In 2010, Chattanooga installed ultra-high-speed broadband and proclaimed itself the “GigCity.” Years before Google Fiber, it was the first city in the United States to have a citywide gigabit-per-second fiber network installed by the city’s utility board. It was a marketing ploy as much as a practical tool for business. What made it unique was the fact that it was available to the entire community.

This level of internet access, and substantially faster, has become common place. Having it does not make you exceptional; it makes you the exception (and not in a good way) if you do not have it. In fact, we had similar capability if more limited access. In 2017 the Mayor proudly proclaimed, “we’re GigKingsport.” We were not unique, we simply announced that we had caught up to the rest of the world. “Hey, look at us. Me too.”

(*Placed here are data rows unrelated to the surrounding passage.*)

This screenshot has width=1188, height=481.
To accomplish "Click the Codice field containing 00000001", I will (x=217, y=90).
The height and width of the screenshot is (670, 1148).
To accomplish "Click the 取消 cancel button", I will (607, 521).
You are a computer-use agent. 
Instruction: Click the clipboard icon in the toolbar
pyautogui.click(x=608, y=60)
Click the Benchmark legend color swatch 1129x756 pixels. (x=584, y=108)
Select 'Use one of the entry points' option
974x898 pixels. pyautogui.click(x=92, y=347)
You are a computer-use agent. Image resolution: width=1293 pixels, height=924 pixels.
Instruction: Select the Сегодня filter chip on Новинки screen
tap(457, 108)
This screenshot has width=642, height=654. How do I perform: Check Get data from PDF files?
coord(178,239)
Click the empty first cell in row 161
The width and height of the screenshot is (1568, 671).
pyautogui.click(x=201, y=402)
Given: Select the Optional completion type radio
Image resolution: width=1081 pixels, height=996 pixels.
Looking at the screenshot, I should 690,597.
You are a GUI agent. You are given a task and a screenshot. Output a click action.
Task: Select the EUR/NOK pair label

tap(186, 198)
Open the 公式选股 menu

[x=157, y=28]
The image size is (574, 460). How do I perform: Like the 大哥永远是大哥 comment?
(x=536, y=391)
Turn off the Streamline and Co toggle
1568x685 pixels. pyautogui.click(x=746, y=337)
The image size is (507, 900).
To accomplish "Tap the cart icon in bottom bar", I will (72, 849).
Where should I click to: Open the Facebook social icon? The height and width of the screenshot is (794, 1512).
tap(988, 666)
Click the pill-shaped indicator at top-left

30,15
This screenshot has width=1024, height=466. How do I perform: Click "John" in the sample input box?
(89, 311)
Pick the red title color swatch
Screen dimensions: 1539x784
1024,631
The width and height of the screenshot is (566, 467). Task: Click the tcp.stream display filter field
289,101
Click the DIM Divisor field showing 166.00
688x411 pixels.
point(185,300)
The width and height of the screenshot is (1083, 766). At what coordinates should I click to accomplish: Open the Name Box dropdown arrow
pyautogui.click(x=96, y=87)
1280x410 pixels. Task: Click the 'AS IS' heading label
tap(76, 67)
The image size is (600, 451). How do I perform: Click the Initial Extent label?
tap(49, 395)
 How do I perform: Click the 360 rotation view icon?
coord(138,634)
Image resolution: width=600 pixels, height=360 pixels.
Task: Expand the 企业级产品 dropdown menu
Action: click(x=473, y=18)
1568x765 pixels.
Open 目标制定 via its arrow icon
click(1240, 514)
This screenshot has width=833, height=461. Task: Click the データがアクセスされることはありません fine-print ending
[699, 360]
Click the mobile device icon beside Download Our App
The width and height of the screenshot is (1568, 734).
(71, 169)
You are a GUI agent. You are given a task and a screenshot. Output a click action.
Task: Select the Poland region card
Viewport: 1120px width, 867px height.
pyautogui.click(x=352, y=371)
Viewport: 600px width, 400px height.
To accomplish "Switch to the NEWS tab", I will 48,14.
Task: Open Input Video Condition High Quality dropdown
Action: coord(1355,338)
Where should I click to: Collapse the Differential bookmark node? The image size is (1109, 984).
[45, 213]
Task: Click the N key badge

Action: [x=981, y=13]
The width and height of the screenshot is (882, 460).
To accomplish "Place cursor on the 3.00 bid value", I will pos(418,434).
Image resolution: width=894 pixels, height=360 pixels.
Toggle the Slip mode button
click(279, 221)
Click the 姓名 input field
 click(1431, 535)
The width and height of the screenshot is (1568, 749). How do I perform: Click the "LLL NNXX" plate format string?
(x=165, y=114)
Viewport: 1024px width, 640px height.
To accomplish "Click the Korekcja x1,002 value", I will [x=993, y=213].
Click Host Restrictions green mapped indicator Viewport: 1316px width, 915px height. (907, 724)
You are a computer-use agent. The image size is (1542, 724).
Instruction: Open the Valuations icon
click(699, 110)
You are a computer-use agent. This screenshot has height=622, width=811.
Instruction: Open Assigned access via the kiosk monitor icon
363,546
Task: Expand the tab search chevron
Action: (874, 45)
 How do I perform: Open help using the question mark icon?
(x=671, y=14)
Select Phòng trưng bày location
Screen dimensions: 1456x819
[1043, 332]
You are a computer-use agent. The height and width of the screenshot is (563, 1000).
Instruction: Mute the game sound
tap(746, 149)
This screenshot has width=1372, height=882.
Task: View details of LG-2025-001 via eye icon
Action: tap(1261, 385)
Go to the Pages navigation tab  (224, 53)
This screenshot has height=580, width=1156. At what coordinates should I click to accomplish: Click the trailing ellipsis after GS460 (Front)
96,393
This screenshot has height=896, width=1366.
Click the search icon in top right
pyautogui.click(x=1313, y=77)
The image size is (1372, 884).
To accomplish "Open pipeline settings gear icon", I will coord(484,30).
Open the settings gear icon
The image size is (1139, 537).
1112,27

A similar scenario is playing out in Southwest Virginia as they debate whether to install so-called “dark fiber.” It is expensive; it creates potential capability and is only “lit” when customers need the capacity. Broadband capability is critical. A regional executive put it this way, “The bottom line is the need for rural areas to have the same access to high speed internet (broadband) as other areas. We only need to look around to see what the effect of lack of traditional transportation and infrastructure cost our region in competing for jobs in the 20th Century.” All of this is true; however, we should recognize that gaining a necessary infrastructure is not sufficient reason for a business to locate here. There must be something compelling, something beyond the minimum essentials, that brings them here.

It is not just in technology that we lag. Most recently, Kingsport has tried to catch up with housing by subsidizing high-end development and massive apartment construction because that will make us like Johnson City (who is myopically our arch rival). One might reasonably ask the question, why anyone would move to an area that looks like someplace else? They already have that choice, why move to our community?

The fact that we have believed that any of this was special is a telling commentary about how much of a herd animal we have become. We are not leader; we are a follower. And, like followers in a herd, we somehow trust that if we “tuck up into the pack” we will be safe from marauding predators. Nothing could be farther from the truth. The leaders don’t get picked off, the guys at the back, those trying hard to be just like everyone else, are often the ones that get cut from the herd and eaten.

We are getting eaten by other areas that are more vibrant than our own. Some factors are beyond our control. But there is a common denominator: they have not prospered by copying someone else’s formula, rather they succeed by taking advantage of some characteristic or capability that sets them apart.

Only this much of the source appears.